Five business (and life) lessons learned from improv


Alli McKee is a start-up founder and CEO.  She’s also a student of improv.

Over the course of our conversation last week on Sales Pipeline Radio it became clear that these are both parallel interests/pursuits as well as tightly related to each other.

When I asked Alli if her improv classes had improved her approach to business, her answer was a life lesson for all of us.  These lessons apply to sales, negotiations, partnerships, friendships and life in general.

1. Learn how to listen
If you’re following a script, you simply remember your own lines and wait until everybody else is done with theirs to speak again. In a scripted conversation, you can literally give a command performance and have no idea what others have said.

But with improv, playing off of what others have just said is everything.  In business, sales and life, learning how to listen – actively listen – is key to creating engagement, interest and reciprocation.

2. Relationships are key
Alli said that in improv, you give your partner a name early.  It makes them more than just an acting partner, with a name you can create and lean into a story about them.  With prospective partners or prospects or others, getting to know them just a little beyond the formal transaction creates empathy and enough professional intimacy to help accelerate positive next steps.

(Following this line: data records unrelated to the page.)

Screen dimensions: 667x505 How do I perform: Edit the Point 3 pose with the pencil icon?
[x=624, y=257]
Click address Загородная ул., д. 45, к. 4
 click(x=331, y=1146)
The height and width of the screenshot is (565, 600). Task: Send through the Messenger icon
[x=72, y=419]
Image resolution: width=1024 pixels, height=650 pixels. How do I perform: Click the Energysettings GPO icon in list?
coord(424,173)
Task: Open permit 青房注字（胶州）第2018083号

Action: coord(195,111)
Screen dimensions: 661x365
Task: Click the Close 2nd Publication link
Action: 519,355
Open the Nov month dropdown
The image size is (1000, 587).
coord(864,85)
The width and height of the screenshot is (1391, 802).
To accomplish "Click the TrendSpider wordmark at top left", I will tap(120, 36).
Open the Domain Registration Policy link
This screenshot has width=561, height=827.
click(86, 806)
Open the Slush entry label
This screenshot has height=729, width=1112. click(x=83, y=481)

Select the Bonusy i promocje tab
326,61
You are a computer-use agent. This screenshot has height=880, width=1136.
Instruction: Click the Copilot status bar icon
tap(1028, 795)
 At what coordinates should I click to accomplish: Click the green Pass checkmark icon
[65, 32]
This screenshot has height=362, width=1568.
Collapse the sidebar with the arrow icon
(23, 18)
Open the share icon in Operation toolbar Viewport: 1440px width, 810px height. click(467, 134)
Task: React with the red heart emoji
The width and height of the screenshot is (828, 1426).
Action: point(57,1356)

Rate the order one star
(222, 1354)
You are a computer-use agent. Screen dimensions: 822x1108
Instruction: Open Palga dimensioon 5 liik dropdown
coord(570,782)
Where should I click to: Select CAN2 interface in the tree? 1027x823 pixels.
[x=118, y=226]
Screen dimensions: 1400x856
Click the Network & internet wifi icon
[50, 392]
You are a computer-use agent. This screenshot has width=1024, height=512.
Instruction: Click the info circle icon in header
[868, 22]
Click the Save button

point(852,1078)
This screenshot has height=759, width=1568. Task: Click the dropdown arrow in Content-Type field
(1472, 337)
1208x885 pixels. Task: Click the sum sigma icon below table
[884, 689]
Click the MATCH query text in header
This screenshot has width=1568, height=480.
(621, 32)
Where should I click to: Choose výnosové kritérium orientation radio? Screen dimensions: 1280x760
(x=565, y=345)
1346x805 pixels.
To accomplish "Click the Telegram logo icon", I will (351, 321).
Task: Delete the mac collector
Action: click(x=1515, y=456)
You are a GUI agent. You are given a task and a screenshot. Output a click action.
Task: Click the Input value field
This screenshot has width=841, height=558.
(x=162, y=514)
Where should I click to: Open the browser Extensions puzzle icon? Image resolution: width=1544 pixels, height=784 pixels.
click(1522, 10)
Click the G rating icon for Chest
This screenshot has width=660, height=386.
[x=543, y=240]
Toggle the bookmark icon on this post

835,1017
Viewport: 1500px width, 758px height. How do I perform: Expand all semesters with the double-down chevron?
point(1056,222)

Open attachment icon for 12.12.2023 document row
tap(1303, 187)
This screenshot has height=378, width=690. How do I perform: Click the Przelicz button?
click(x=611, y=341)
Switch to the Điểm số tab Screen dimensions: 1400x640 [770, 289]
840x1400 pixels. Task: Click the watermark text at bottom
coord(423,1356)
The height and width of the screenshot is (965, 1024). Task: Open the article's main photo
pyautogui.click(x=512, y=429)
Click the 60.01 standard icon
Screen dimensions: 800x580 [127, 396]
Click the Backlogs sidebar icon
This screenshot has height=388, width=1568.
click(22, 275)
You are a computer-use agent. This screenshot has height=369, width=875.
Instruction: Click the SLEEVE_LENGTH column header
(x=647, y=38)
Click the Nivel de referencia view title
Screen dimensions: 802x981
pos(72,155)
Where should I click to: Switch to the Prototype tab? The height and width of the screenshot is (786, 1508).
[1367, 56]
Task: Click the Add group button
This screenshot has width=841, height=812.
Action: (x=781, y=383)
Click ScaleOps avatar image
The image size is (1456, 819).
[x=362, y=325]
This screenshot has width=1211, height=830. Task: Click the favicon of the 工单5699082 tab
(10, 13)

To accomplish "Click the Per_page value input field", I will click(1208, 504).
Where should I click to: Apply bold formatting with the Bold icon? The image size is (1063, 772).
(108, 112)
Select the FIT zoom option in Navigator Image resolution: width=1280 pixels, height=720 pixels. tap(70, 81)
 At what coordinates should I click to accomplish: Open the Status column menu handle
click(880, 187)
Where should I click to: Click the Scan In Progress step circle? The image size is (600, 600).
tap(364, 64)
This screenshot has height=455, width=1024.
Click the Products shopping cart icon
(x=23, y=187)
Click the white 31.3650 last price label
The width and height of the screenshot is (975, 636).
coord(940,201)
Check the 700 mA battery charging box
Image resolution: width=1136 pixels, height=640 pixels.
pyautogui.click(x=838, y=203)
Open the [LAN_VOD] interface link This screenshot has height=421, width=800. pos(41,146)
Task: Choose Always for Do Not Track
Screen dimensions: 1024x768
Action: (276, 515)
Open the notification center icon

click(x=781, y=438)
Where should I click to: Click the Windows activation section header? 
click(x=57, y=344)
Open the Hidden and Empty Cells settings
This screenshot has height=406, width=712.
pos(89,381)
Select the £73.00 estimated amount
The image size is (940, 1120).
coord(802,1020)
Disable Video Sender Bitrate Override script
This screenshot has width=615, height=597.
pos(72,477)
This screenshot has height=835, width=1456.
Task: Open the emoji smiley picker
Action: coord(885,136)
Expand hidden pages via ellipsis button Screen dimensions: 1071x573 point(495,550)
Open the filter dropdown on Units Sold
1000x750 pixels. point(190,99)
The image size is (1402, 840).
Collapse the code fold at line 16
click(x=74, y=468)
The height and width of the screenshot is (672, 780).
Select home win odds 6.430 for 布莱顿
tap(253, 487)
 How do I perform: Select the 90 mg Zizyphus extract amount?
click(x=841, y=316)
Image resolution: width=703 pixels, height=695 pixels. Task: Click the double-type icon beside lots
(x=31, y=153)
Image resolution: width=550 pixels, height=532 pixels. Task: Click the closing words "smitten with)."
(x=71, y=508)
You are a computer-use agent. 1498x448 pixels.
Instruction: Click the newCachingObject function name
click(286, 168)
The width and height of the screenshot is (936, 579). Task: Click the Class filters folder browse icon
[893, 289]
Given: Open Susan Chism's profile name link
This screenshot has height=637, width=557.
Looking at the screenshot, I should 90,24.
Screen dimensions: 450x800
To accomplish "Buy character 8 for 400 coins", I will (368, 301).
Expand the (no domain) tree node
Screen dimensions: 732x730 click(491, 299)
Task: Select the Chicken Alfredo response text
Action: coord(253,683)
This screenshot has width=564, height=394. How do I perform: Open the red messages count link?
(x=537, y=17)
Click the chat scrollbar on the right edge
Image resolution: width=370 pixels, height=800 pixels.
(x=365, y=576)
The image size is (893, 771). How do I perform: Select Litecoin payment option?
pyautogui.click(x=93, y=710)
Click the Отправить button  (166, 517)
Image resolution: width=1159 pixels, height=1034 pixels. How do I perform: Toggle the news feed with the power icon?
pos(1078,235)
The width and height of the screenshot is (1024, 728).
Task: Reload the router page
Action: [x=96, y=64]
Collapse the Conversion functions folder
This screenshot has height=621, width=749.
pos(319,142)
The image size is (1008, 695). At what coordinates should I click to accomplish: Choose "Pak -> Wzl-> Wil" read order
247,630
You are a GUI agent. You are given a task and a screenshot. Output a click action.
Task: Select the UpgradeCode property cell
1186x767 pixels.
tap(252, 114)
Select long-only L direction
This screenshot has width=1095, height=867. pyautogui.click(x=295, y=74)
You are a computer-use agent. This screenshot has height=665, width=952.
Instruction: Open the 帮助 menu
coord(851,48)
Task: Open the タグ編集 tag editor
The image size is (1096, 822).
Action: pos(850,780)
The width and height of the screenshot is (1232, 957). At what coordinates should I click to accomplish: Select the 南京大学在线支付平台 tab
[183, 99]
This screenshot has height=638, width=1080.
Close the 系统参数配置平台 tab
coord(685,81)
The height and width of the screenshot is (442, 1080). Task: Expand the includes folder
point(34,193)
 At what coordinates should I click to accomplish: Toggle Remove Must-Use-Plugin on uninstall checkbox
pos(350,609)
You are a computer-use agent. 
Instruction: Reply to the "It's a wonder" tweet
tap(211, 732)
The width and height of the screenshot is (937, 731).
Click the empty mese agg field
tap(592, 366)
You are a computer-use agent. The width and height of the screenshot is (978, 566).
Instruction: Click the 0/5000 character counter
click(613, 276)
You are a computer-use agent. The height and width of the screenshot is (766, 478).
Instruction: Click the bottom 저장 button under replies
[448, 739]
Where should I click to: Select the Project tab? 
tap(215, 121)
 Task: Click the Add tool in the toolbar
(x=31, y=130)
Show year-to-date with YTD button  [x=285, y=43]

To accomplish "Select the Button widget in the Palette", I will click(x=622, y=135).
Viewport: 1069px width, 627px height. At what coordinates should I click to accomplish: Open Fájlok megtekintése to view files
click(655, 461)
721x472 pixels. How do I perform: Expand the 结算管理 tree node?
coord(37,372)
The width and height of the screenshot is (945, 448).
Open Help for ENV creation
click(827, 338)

3. Conversations are more successful than monologues
Sure, there are some amazing and famous monologues in movie and theater history.  But a monologue in improv?  That would not only be lame and awkward, it would literally defeat the purpose.

Conversations are far more interesting – to the actors as well as the audience.  They’re more engaging, more dynamic, they help explore and mature the story.  If both sides are talking, both sides are contributing.  If when both sides are contributing, consensus isn’t far behind.

4. Humility is critical
A common improv technique is to answer your stage partner with “Yes, and…”.  Saying “and” instead of “but” accepts what someone says, even if you don’t agree with it, but keeps the conversation fluid and moving forward.

We don’t have all the answers.  Even if we don’t immediately agree with what someone else said, it’s typically far more productive to keep the conversation moving forward than to shut it down or harshly redirect it.

5. Have a light and easy approach
We take ourselves too seriously too often.  Start conversations with a smile.  Whenever possible, assume the best of intentions from others.  Self deprecate when appropriate.

As Eric Schmidt once said, “Life is short – work with people you enjoy“.  That goes both ways.